I will make this short, mostly because I merely want to let out everything that comes to mind, and not necessarily be positive about it.
I am having breakdowns and my mind is not working properly, i.e., thinking properly. That I find alarming and with the depression and all, everything goes into a halt. Everything crashes. Everything pulls itself under that I don’t even know how and why things have to be thus.
The depression brought about my bipolar 2 diagnosis is mainly to blame. I have been depressed for two months now, and tried overdosing just so I could not feel the pain anymore. I tell you, whilst physical pain can be searing, emotional pain can be debilitating as it encompasses even the innermost recesses of your soul and spirit. When one is depressed, the entirety of one’s being becomes a conundrum of lows and more lows, and jumpstarts a cycle that no one knows when it would stop. Depression robs a person of his or her own liberty, as they become somehow reliant on people around them as support. But when support does not come…how? One then spirals down to the bottom of the pit—a sort of chasm—until letting go would be the only option. Ever wondered why suicide is constantly correlated to depression? Not because the latter is a state of mind that brings forth the act of suicide itself but that suicide can be merely an outcome of those feelings that one could not take things in that much anymore.

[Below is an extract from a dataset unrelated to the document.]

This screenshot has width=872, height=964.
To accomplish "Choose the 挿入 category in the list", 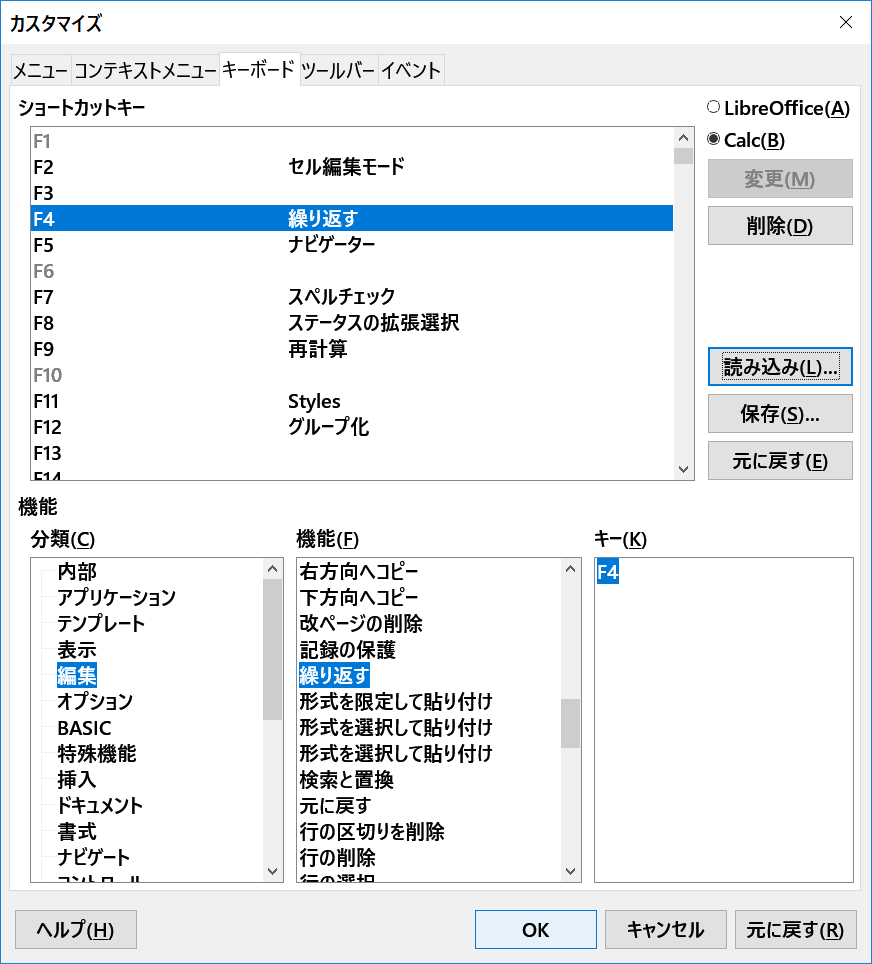I will pos(77,779).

Now if I should translate such into my current situation, I am on a flight of stairs:–nay walking down but zooming to the bottom of it. It is like trying to speed up the transition between life and death but could not because I have this fear of suffering before dying. I am not afraid of death per se; I am afraid of the suffering that suicide causes before death as I have had experiences of such nature before. But with depression taking its toll, what am I going to do? Sit back and relax and pretend that I am alright?
All of the abovementioned are basically ironic in a way because I just saw my therapist’s intern yesterday and we had a long talk about how to address my situation. Of course, I remember everything that has been said; but the emptiness within is so all-encompassing that even as when I walked out of the therapist’s office, I felt my heart breaking because of all my current situation: domestic, faith, career. Wherever I turn to, I don’t see a glimmer of hope somewhere where I could even look forward to and have a goal. The depression takes away the goals and aspirations, and all I see is a decrepit self in the mirror wont to embark nothing more but into a surreal walk of death.
In all these I deem myself tired of all the relationships that I have, that I want to establish, the existence of love, and what I am here for. I don’t see or find any purpose anymore as to why I even try to continue living. My friends told me to “let go of the triggers.” I won’t argue with them for it is not of my fashion to argue with friends. However, the triggers are up there in my head as well: not only physical, tangible ones in my environs but also the voices in my head that constantly speak to me every day and every hour, talking about who I am. Unimaginable, isn’t it? Remarkable even. Thus, happiness is something far-fetched for me (as of the moment), considering that my condition has not become stable in two months, going on three. I want to move past this, yes; but I cannot just do so without hospitalization or other forms of therapy (this, if I don’t choose death).
I am tired. I really am; and to comment as to the end of it all, it would either be of my suffering or my life. With such, I might want to choose both.